Changes to NHS commissioning were initiated in 2011 with the ‘Liberating the NHS’ white paper which led to the Health and Social Care Act 2012.  This act assigned responsibility for commissioning of specialised services to NHS England.  NHS England was formed on 1st April 2013.

A process was carried out to evaluate each type of service that was to be commissioned as a specialised service.  This process checked, among other things, that the services were ‘low incidence and high cost’. All the services that were previously defined under the ‘Specialised Services National Definitions Set 5’ were agreed to be included as ‘Prescribed Specialised Services’ .

To be able to commission each service NHS England required a service specification –setting out who the services were for and what the services should do. For specialised AAC and EC services, this was the first time a service specification had been written and the first time for specialised AAC services that there had been a national remit to commission services (EC services were originally nationally administered so arguably had been previously nationally commissioned).

These services were clustered as ‘Complex Disability Equipment’ services (CDE).   CDE services are again clustered under the Trauma ‘Programme of Care’. Clinical Reference Groups (CRG) for  each cluster of services were set up.  These groups, which should include patient representatives, are responsible for advising NHS England on all aspects of commissioning of these services, including the service specification.  The CRGs also have ‘sub groups’ for EC and AAC services.  Our team is represented on these sub groups and Mark Hawley, our Head of Service and Professor of Health Services Research at the University of Sheffield is the Yorkshire and Humber CDE CRG representative.

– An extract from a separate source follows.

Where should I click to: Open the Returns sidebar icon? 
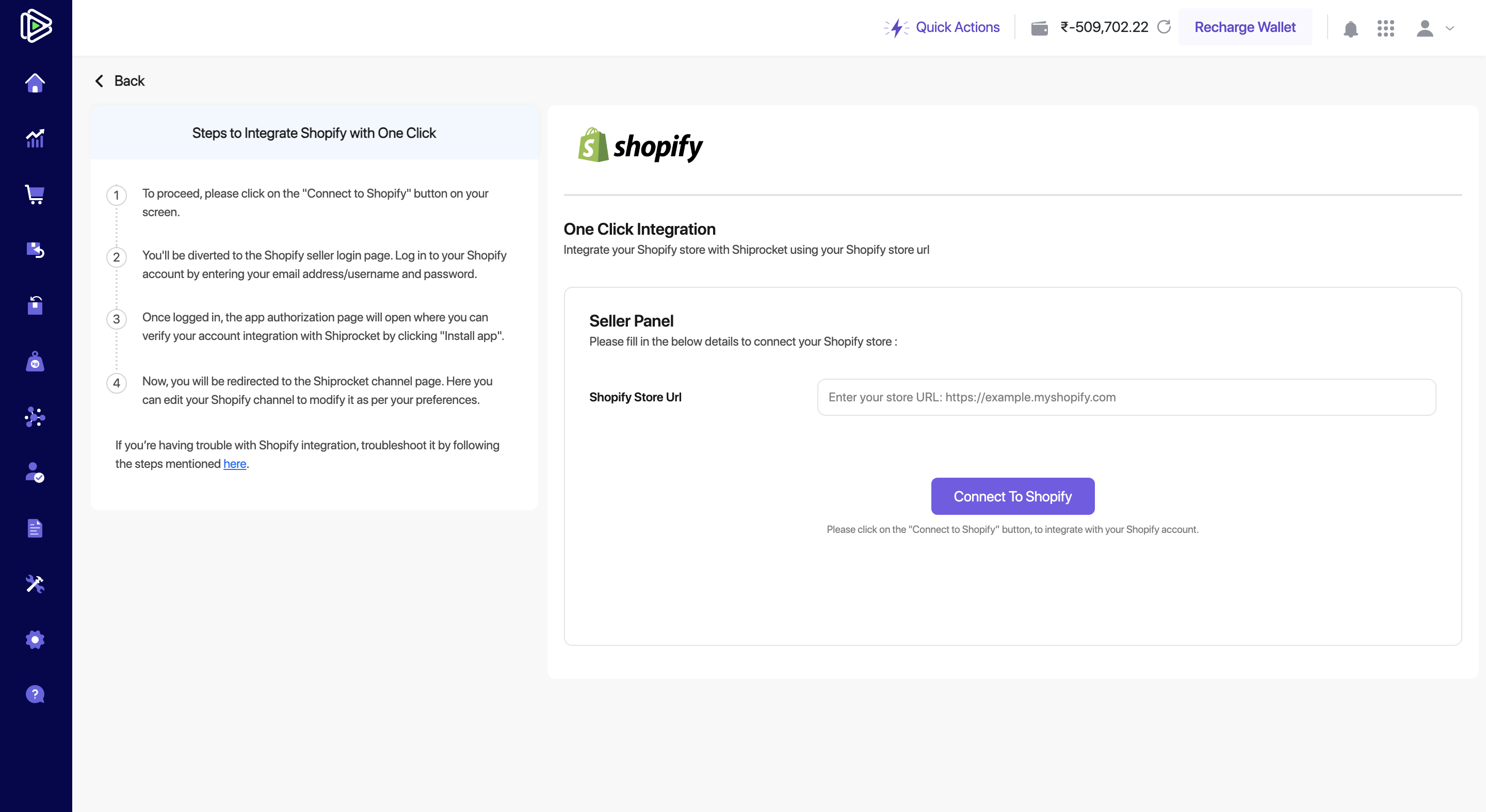(x=35, y=250)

Having created a service specification, NHS England attempted to understand current provision for all the specialised services it had responsibility for and to move contracts over.  In doing this, NHS England identified great variation and disparity in provision of specialised EC and AAC services – these services were unique in this.  NHS England thus identified that to provide these services it needed to identify additional ‘convergence’ funding allocation to cover future commissioning of these services nationally.  This allocation was to ‘top up’ any existing service provision. This allocation was agreed and signed off by NHS England in September 2014.

NHS England has then carried out a process of contracting with identified service providers. These contracts will allow service providers to start the process of expanding their provision and ‘converging’.    NHS England works through ‘Area Teams’, 10 of which currently have responsibility for commissioning services across 10 regions of England.

The contracting work between NHS England and Barnsley Hospital took place in December 2014 and our team achieved a contract variation to begin the process of service expansion from 1st Jan 2015.

These changes have built on a great deal of campaigning and research work, much of it championed by communication matters and the office of the communication champion. Our team was also involved in this particularly in gathering research and other evidence (see the CM-RM project report and DFE Project Report ). We will attempt to document the history of this work at a later date!